He warned us.
At LSU Media Day on Aug. 16, freshman defensive linemen Arden Key said things would get interesting midseason.
“When I become an every-down guy, it’s going to be scary,” Key said.
Key, a four-star recruit from Atlanta, Georgia, saw increased playing throughout in his first five games as a Tiger. He started each of the team’s last two games against Eastern Michigan University and the University of South Carolina.
The 6-foot-6-inch Under Armour All-American has 15 total tackles, five quarterback hurries, one sack and one pass-breakup. However, some of the things Key does aren’t always depicted on the statsheet.
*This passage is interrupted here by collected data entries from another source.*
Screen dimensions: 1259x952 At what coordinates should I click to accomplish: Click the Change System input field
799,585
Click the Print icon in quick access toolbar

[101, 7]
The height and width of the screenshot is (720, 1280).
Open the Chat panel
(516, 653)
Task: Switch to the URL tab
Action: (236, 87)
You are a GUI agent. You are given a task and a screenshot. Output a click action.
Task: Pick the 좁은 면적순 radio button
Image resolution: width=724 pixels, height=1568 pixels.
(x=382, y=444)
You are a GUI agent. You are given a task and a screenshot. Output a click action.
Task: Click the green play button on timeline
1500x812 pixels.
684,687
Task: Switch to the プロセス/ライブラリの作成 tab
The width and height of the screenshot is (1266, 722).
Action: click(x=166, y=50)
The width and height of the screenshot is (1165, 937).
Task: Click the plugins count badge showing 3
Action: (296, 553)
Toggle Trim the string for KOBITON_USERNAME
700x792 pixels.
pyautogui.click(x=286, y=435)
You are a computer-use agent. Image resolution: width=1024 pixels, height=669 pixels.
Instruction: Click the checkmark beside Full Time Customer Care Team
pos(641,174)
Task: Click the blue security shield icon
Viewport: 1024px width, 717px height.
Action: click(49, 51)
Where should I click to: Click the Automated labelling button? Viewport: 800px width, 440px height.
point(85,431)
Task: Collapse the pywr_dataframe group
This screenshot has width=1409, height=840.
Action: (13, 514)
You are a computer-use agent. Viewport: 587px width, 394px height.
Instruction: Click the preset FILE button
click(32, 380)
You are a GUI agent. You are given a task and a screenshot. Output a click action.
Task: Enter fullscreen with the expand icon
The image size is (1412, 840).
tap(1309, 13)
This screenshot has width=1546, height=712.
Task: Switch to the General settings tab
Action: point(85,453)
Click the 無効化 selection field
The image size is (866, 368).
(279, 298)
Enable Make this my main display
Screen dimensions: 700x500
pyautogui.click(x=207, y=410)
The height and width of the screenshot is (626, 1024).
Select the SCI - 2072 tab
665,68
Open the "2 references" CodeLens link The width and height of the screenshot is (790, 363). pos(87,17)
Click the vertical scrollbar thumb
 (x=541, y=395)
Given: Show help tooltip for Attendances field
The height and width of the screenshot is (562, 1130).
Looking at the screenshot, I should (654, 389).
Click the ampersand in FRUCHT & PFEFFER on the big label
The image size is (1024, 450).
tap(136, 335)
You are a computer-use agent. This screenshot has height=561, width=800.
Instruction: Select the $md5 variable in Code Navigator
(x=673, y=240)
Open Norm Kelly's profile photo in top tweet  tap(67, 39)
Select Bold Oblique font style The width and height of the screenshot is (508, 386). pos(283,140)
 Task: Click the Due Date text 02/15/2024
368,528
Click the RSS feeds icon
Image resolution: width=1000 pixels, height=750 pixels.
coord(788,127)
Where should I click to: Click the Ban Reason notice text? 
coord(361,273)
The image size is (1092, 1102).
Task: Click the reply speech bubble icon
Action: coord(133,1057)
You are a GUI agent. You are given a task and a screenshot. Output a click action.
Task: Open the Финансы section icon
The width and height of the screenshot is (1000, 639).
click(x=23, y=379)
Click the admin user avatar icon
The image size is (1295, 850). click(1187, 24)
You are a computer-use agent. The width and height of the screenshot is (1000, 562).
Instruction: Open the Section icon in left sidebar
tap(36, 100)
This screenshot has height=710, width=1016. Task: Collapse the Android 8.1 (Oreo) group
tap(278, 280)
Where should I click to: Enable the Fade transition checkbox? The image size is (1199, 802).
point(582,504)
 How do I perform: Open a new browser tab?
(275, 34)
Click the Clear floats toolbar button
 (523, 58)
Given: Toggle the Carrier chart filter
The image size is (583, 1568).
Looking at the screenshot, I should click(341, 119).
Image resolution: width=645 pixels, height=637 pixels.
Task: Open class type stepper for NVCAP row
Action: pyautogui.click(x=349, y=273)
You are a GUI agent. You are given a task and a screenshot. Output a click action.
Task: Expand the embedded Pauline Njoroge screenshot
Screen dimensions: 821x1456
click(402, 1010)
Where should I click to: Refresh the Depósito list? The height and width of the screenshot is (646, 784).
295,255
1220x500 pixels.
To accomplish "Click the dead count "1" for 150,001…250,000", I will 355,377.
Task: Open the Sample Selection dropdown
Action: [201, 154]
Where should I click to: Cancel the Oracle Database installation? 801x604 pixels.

Although he is a true freshman, Key is already starting to draw double teams, allowing his teammates to put pressure on the quarterback and make plays of their own.
Senior linebacker Deion Jones said he felt the Key effect when the Tigers played Eastern Michigan on Oct. 3. Jones intercepted a pass and returned it for a touchdown after Key pressured the quarterback into making an errant throw.
Key recorded an impressive 15 sacks in his senior season at Hapeville Charter Academy. He wasn’t able to participate in summer workouts with the LSU (5-0, 3-0 Southeastern Conference) football program because of academic issues that kept him from enrolling until early August.
Key said not being able to join the rest of his teammates in June took a toll on him mentally.
“I gave myself a week and a half,” Key said. “I was like, ‘Man, do I still want to play football?’”
When Key arrived on campus, he played as if he participated in every summer workout.
Defensive line coach Ed Orgeron said Key was his first target when he accepted the position as LSU’s defensive line coach, but he didn’t know just how gifted Key was.
“Coach O[rgeron] said he didn’t realize how good I was,” Key said. “That wasn’t a knock on me. I went to train with Chuck Smith, so he taught me a lot of things that a lot of people didn’t see until camp started.”
Before he was Key’s mentor, Smith played in the NFL for nine seasons and earned 58.5 sacks over the course of his career. Since retiring, he’s worked with some of the premier pass rushers in the game, including former New York Giants defensive end Michael Strahan, former Baltimore Ravens linebacker Ray Lewis and Ravens linebacker C.J. Mosley.
Smith said Key has a few traits that don’t come from coaching or studying film.
“He’s a great competitor — he’s got that dog in him,” Smith said. “He’s a guy that’s never going to quit.”
Smith got Key ready for SEC football by adding a variety of moves to his repertoire. Key said Orgeron also equipped him with a few techniques since arriving in Baton Rouge.
“[Orgeron] worked on different techniques for me to beat [offensive tackles],” Key said. “It’s a lot of techniques, and that’s what I love. I love to learn new things and try them.”
Key made the decision to attend LSU after the Tigers added defensive coordinator Kevin Steele and Orgeron to the coaching staff. Steele’s base defense involves a four-man-front that allows pass rushers to develop their skills, Smith said.
Last year, LSU finished the season with 19 total sacks. This year, the Tigers brought the quarterback down 12 times in their first five games.
“Arden Key wouldn’t have been at LSU last year,” Smith said. “There was no pass rush. The best decision LSU ever made was bringing Kevin Steele and Orgeron in and letting them run a four-man-front.”
Key is starting to draw comparisons to an LSU great, defensive end Barkevious Mingo. Many of the comparisons might stem from the two sharing the same number, but Orgeron said the two share the same speed as well
“Athletically, he looks like [Mingo] but obviously you got to produce,” Orgeron said. “That’s a good comparison, and hopefully he can become as good or better.”
Smith said Key can play both defensive linemen and linebacker at a high level, and Key showed that versatility against the Gamecocks, staying in the game as a stand-up defensive lineman when LSU opted for its nickel package.
“People haven’t seen Arden scratch the surface of what he’s going to be,” Smith said. “If he stays healthy, he has a chance to be the number one pick in the NFL draft one day.”